O que devemos ter em mente é que os EUA “criaram” – ou pelo menos aceleraram – o programa nuclear de Teerã (e da Coreia do Norte) no governo George W. Bush. A chamada Doutrina Bush, que criou os chamados Rogue States, indicando nominalmente os “inimigos” de Washington em meio aos traumas do 11 de setembro, apontou possíveis alvos de “ataques preventivos”. Entre outros, o Irã e a Coreia do Norte. Os dois países continuaram a ser tratados como ameaças tanto por Washington como pelos seus satélites da Europa e Ásia. Hoje, os dois são os que conseguiram aumentar a sua capacidade bélica e caminham para entrar no “Clube Nuclear”, a despeito das milhares de sanções econômicas que pesam sobre suas economias – comprovando, mais uma vez, que a utilização de sanções econômicas é totalmente ineficaz para promover regime change.
O governo de Joe Biden está criando as condições para a consolidação de um maior protagonismo do Irã no Oriente Médio ao utilizar o massacre palestino como principal retórica para aglutinar apoio na região, a despeito do contrapeso geopolítico da Arábia Saudita e da Turquia.
Ao mesmo tempo, Teerã teria aumentado sua capacidade de enriquecer urânio segundo relatório da Agência Internacional de Energia Atômica (AIEA), divulgado no final de 2023. Segundo a AIEA, o Irã dispunha 4.486,8 kg de urânio em 28 de outubro, 22 vezes mais do que os 202,8 kg estabelecidos no acordo nuclear de 2015. Na atualidade, o Irã possui aproximadamente 128 kg de urânio enriquecido a 60%. Segundo os padrões utilizados por russos e norte-americanos, é necessário chegar a 90%. No primeiro trimestre de 2023, a AIEA teria encontrado “partículas” de urânio enriquecidas com quase 84% de pureza. A bomba atômica iraniana é uma questão de tempo.

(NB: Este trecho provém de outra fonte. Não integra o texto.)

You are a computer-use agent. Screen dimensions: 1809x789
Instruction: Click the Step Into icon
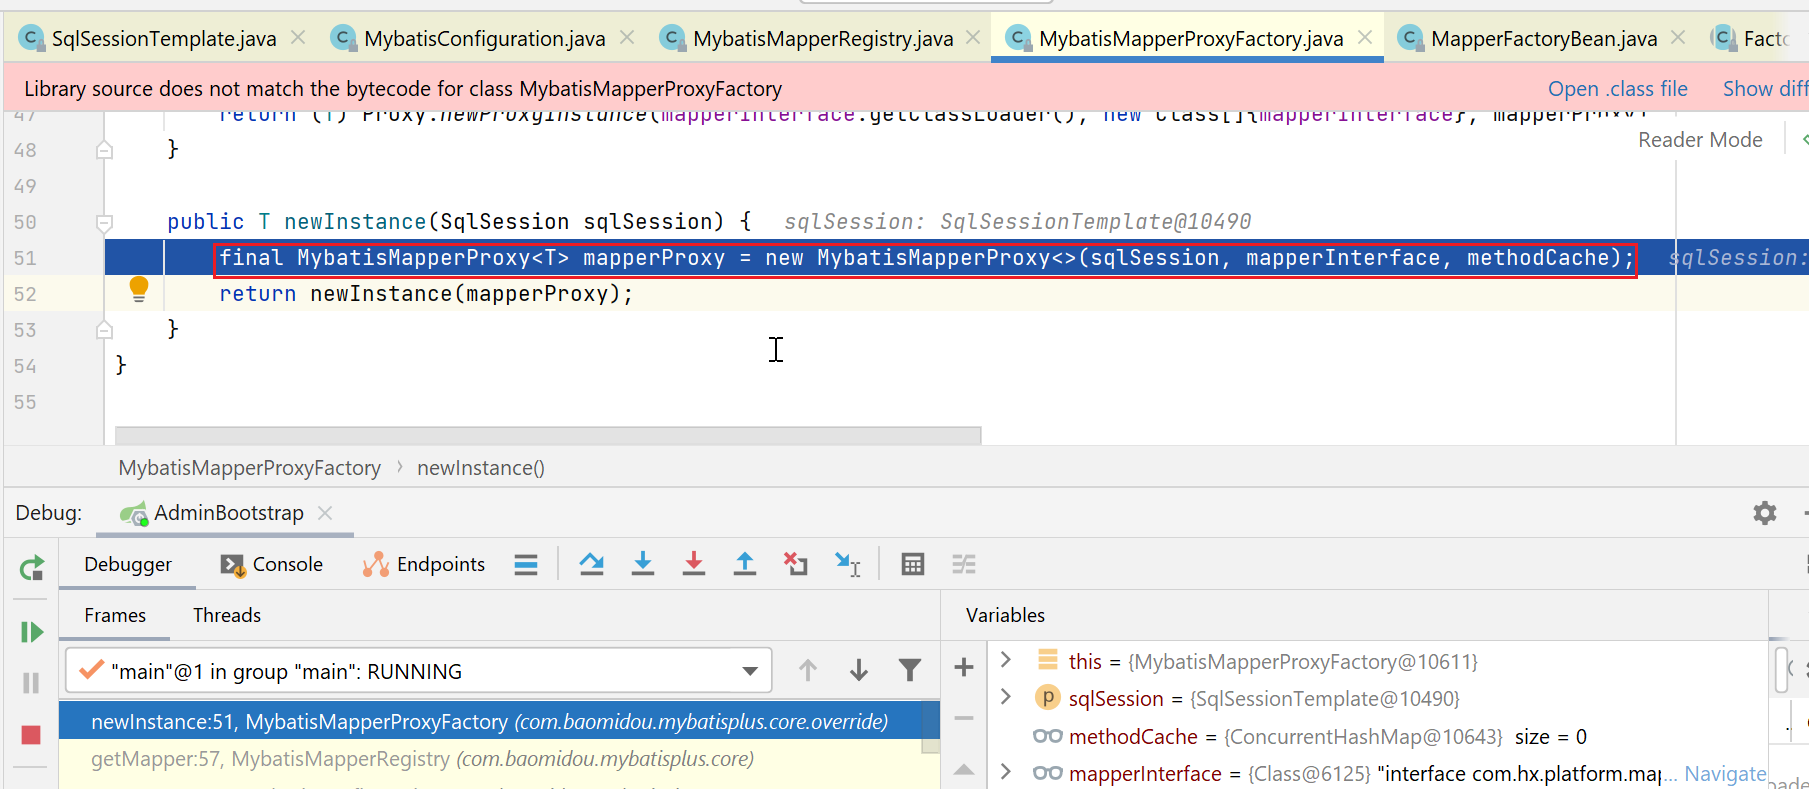tap(643, 564)
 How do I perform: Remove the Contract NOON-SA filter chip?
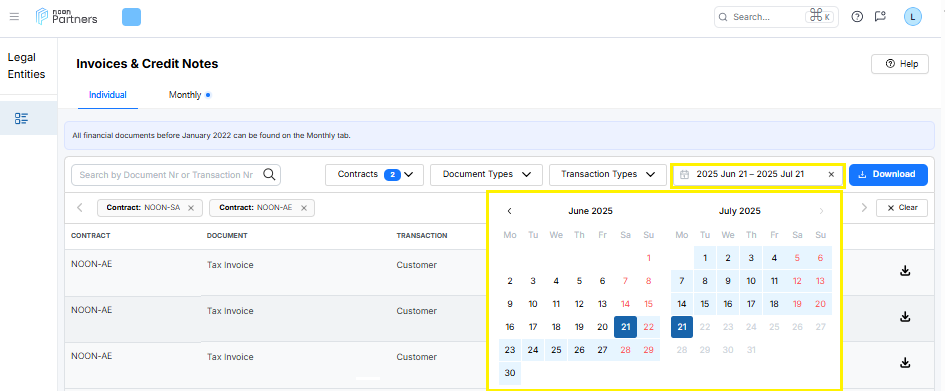[191, 208]
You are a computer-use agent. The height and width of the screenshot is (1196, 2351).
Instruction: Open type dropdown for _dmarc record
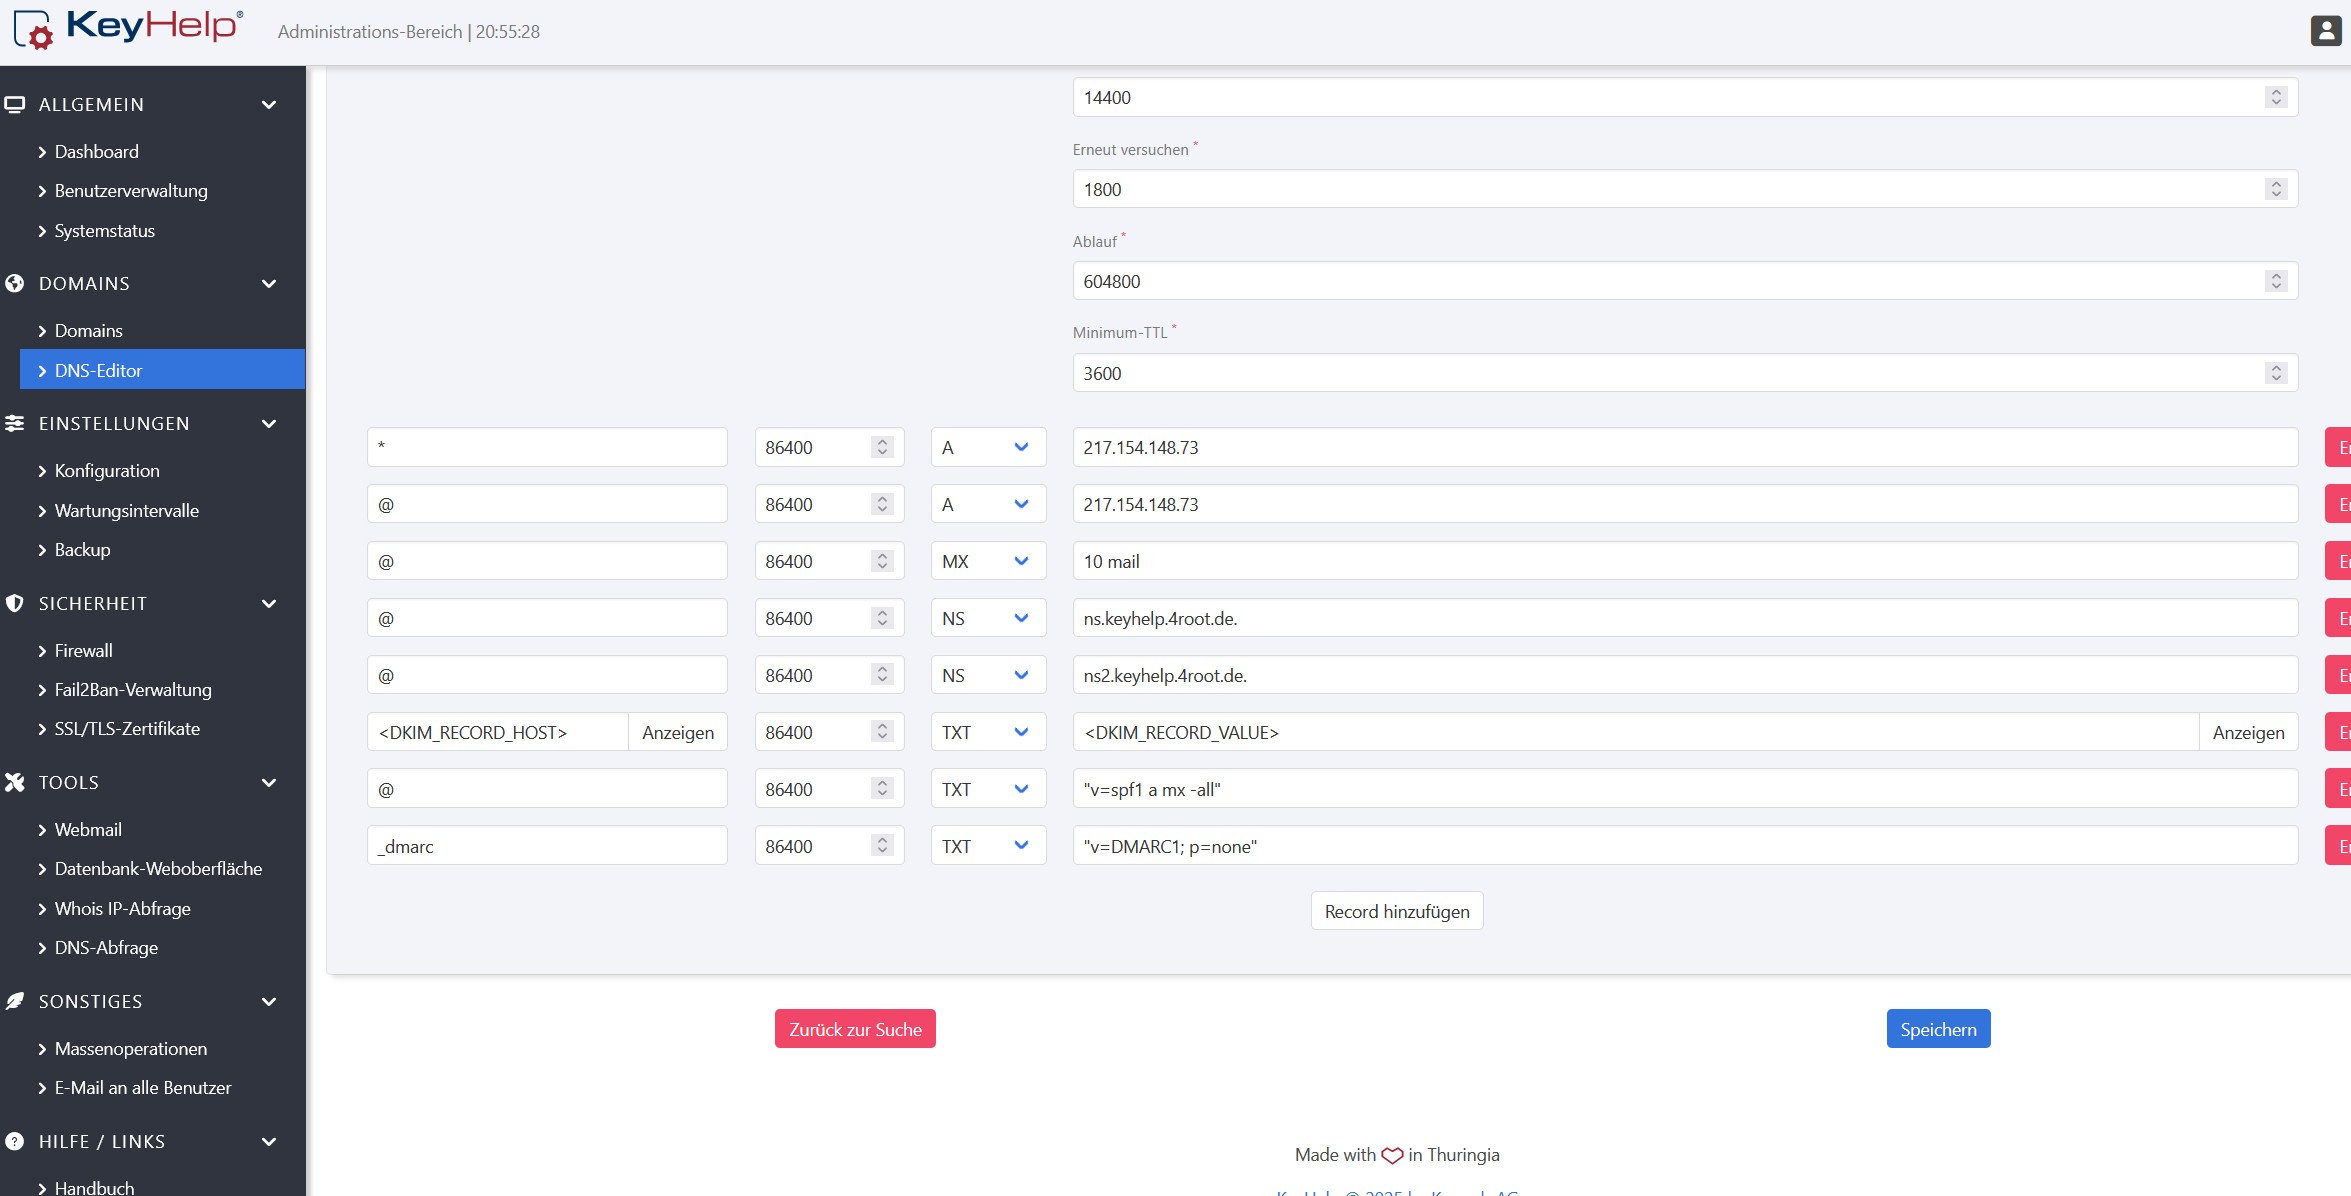point(987,846)
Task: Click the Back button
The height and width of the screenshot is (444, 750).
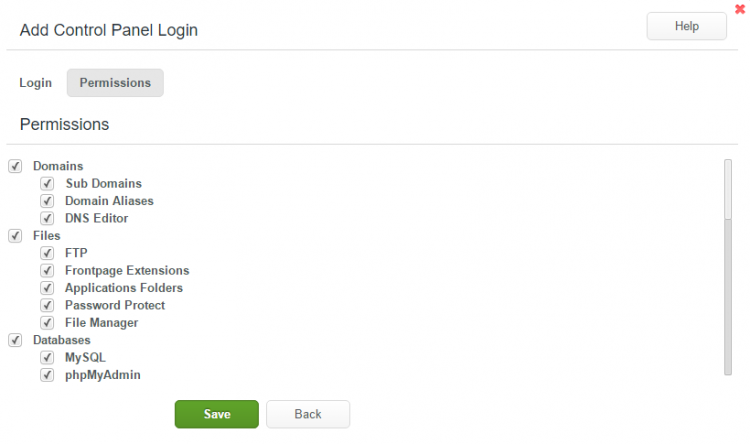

O conflito na Faixa de Gaza foi um teste para os EUA (governo Biden) melhorar a sua atuação na região, por meio de uma política coerente para ambos os lados com a criação das condições de um Estado palestino. Isso ajudaria a conter o protagonismo geopolítico do Irã na região. Entretanto, a visão obtusa de Washington e Tel Aviv não permite observar isso.
Charles Pennaforte é Doutor em Relações Internacionais, professor da Universidade Federal de Pelotas (UFPel) e Presidente do Centro de Estudos em Geopolítica e Relações Internacionais (CENEGRI).